- **Vorliegender Text**:

—————

Der Angstblocker Pregabalin breitet sich als Suchtmittel unter Asylsuchenden aus dem Maghreb aus – auch im Aargau?
Pregabalin. Erst tauchte es in den Asylzentren auf, jüngst in den Schlagzeilen. Denn der Angstblocker und das Arzneimittel gegen Epilepsie wird in hoher Dosierung vom Medikament zur Droge. Dann wirkt Pregabalin berauschend und euphorisierend. Und macht seine Konsumenten teilweise aggressiv und abhängig.
Diese stammen zwar nicht ausschliesslich, aber doch überdurchschnittlich oft aus den Maghrebstaaten. In verschiedenen Ländern Nordafrikas ist das Medikament rezeptfrei erhältlich. Entsprechend ist der Konsum von Pregabalin bei Geflüchteten aus Tunesien, Algerien oder Marokko überdurchschnittlich verbreitet. Doch auch andere Asylsuchende geraten mitunter auf der beschwerlichen Flucht in Kontakt mit Suchtmitteln.
Kurz: Die Droge sei in der Schweiz auf dem Vormarsch, berichteten kürzlich «Tages-Anzeiger», NZZ oder SRF. In Asylzentren, Drogenszenen, Gefängnissen. Wie ist die Lage im Aargau?
Bereits vor zwei Jahren war Pregabalin in Aargauer Gefängnissen
Die kurze Antwort: unproblematisch. Jedenfalls weitgehend.
Die längere Antwort: Sowohl bei den bekannten Drogen-Hotspots als auch in den kantonalen Asylunterkünften ist das Medikament kaum verbreitet. Probleme gebe es kaum welche, heisst es von den entsprechenden Medienstellen des Kantons.

—————

- **Bereitgestellte Daten**:
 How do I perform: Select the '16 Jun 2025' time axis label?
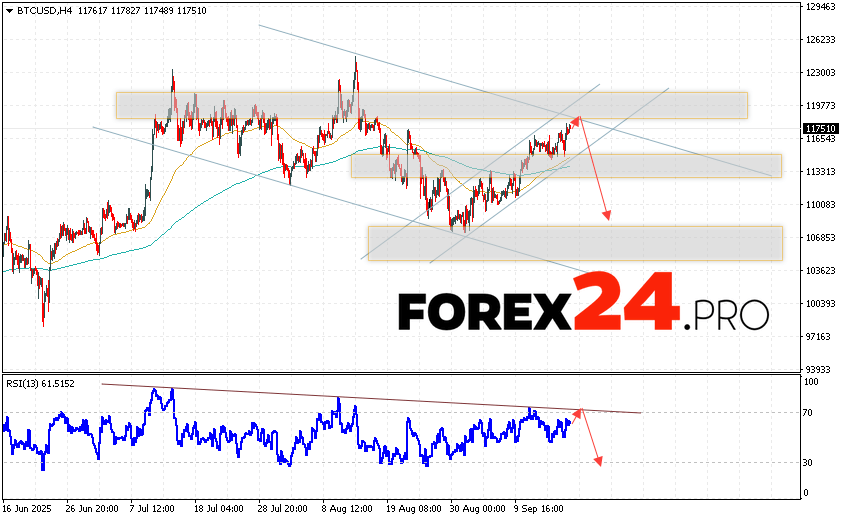point(29,508)
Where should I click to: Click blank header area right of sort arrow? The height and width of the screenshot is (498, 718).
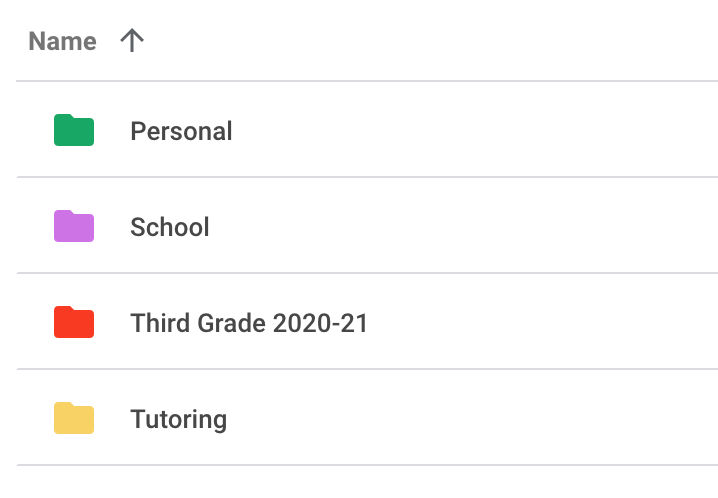[420, 41]
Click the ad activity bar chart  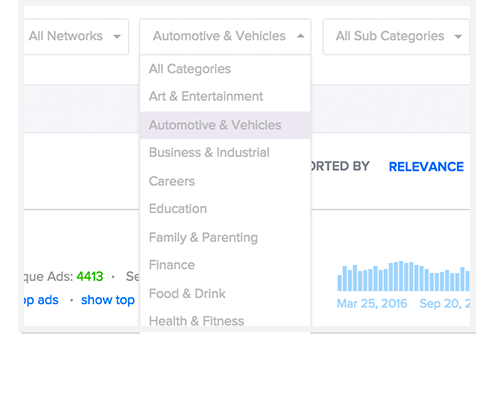click(x=403, y=276)
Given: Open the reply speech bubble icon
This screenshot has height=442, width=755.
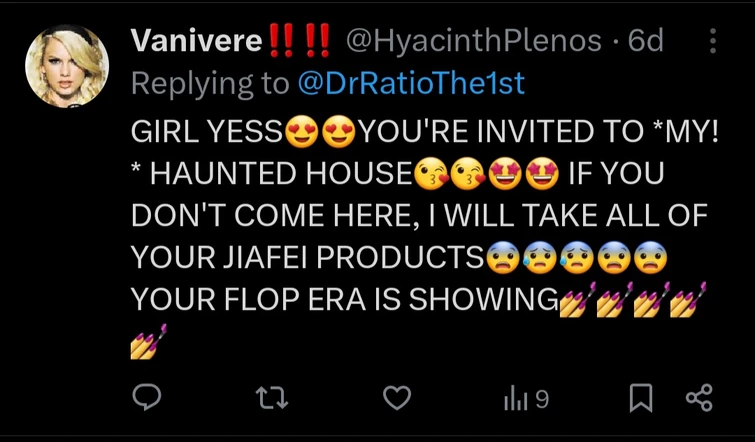Looking at the screenshot, I should coord(146,398).
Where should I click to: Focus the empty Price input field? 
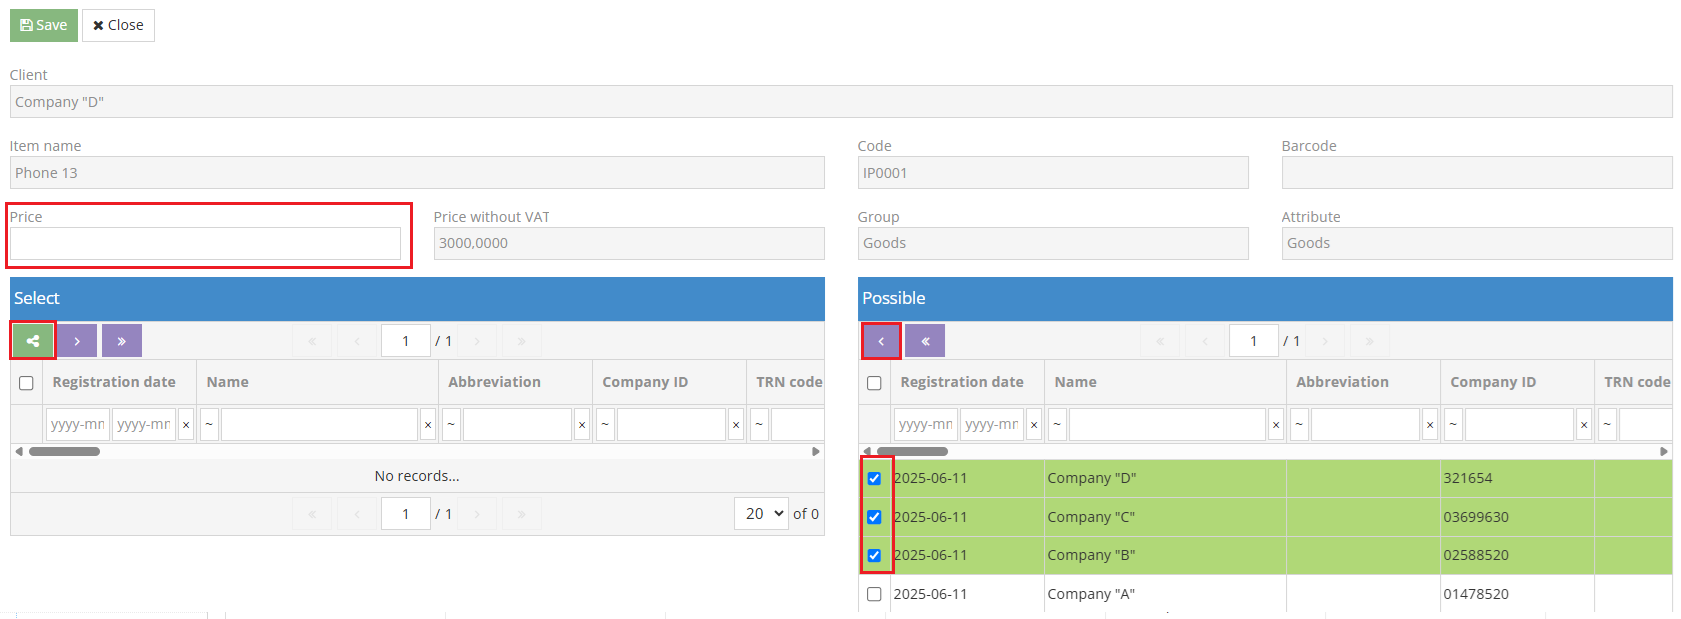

—————

- **Die Aufgabe**: Schreiben Sie die Fortsetzung des Artikels über Pregabalin im Aargau, beginnend nach dessen letztem Satz.

- **Ergebnis**:
So stellte die Kantonspolizei an den bekannten Szenetreffpunkten in Brugg und Aarau im vergangenen Jahr gerade mal rund 30 Tabletten des Arzneimittels sicher. Verglichen mit anderen Substanzen sei dies eine geringe Menge, schreibt ein Polizeisprecher. Sein Schluss: Das Medikament scheint kein grosses Thema zu sein. «Wie immer bei Drogendelikten sehen wir natürlich immer bloss die Spitze des Eisbergs.»
Auch in den Aargauer Gefängnissen zeigen sich derzeit wenig Schwierigkeiten mit Pregabalin. Das war nicht immer so. Die Problematik um das Medikament sei im Aargauer Justizvollzug seit zwei Jahren bekannt. «Vor allem bei Gefangenen aus Nordafrika», wie eine Sprecherin des Kantons schreibt. Die Institutionen reagierten und gaben ohne klare medizinische Gründe kein Pregabalin mehr an Inhaftierte ab. «In den Gefängnissen des Kantons Aargau wird dies seither strikte beachtet und ist nur noch in seltenen Fällen ein Thema», schreibt die Sprecherin.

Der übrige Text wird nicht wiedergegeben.